Наш корабль должен был пойти в соседнюю Лаодикею, чтобы взять там другие товары, и мы незамедлительно прибыли в этот город. Опираясь о перила корабля, я с любопытством смотрел на нагроможденные передо мною здания. Как известно, этот портовый город не пожелал стать на сторону Песцения Нигера, с которым боролся Септимий Север, и победоносный император всячески потом отличал лаодикейцев, осыпал их милостями, восстановил разрушенные Нигером храмы, вымостил улицы мраморными плитами и построил великолепные термы. За городом виднелись холмы, покрытые тучными виноградниками.
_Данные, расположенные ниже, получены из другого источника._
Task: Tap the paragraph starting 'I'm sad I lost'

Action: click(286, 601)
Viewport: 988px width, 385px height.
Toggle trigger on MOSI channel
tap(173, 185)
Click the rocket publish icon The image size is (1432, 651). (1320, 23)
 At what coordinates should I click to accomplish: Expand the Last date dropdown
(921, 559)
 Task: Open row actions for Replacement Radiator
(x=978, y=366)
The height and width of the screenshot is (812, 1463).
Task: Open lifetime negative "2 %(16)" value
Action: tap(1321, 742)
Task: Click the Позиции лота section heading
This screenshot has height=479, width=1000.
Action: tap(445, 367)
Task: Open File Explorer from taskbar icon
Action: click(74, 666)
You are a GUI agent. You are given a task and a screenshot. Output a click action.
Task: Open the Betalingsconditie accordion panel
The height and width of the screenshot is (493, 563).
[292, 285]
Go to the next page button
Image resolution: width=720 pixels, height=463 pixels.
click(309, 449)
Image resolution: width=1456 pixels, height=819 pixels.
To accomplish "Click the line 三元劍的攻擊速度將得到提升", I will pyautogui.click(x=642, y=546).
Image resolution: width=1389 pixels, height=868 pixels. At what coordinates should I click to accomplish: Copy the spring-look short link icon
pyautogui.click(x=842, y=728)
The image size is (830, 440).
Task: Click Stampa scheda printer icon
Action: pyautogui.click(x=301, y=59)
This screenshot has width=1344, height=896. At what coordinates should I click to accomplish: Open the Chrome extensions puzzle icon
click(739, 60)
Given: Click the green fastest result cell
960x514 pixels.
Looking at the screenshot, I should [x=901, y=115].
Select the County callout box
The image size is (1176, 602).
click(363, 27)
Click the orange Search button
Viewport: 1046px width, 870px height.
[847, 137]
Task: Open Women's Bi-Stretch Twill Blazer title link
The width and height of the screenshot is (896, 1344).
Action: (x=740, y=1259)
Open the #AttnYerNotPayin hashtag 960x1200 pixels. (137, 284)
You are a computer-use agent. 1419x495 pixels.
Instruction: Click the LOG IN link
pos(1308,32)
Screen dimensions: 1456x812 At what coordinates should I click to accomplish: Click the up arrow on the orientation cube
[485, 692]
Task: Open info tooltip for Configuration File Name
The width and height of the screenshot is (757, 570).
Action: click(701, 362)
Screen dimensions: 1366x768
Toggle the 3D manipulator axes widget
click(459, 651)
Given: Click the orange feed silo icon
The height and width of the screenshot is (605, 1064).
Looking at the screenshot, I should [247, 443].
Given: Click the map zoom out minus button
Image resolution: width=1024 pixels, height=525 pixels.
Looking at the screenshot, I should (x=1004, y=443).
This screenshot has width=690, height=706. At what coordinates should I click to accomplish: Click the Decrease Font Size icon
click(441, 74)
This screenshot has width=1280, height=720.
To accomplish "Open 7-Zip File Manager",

Феодорит, хозяин корабля, на который я взошел, уже успел сообщить мне, что вино с этих виноградников вывозят в огромных амфорах в Александрию и даже в Индию. Лаодикея славится вином и храмами, в которых сохранились таинственные сирийские культуры; по словам Феодорита, богослужения в них совершаются даже с человеческими жертвоприношениями. Город переименовали в Юлию, но все называют его старым именем, и по внешнему виду он мало отличается от тех портов, что мне приходилось видеть раньше: те же набережные с железными кольцами, укрепленными в каменных причалах, чтобы привязывать корабли, кабачки на вонючих улицах, разноязычная толпа, а на воде дынные корки и куски дерева.

Невдалеке разгружались два длинных военных корабля, и я отправился посмотреть, что там происходит. Воины выносили на берег охапки оружия, тюки солдатских плащей, выкатывали на песчаный берег военные повозки. Судя по вооружению и красивым шлемам с гребнями, это была какая-то конная центурия. В воздухе стояла грубая солдатская ругань, и клятвы богам мешались с самыми непотребными словами. На галерах позвякивали цепи прикованных к скамьям гребцов. Они отдыхали после мучительного перехода. Заглянув в бортовое отверстие, я увидел, что некоторые из них лежали и даже смотрели на берег, а другие равнодушно отвернулись от всего на свете. Я разглядывал и воинов. Мне показалось, что одного из них я где-то видел. Это был молодой человек высокого роста, с белокурой бородкой. Он сидел на тюке, опустив руку между колен. Удалось завязать с ним разговор.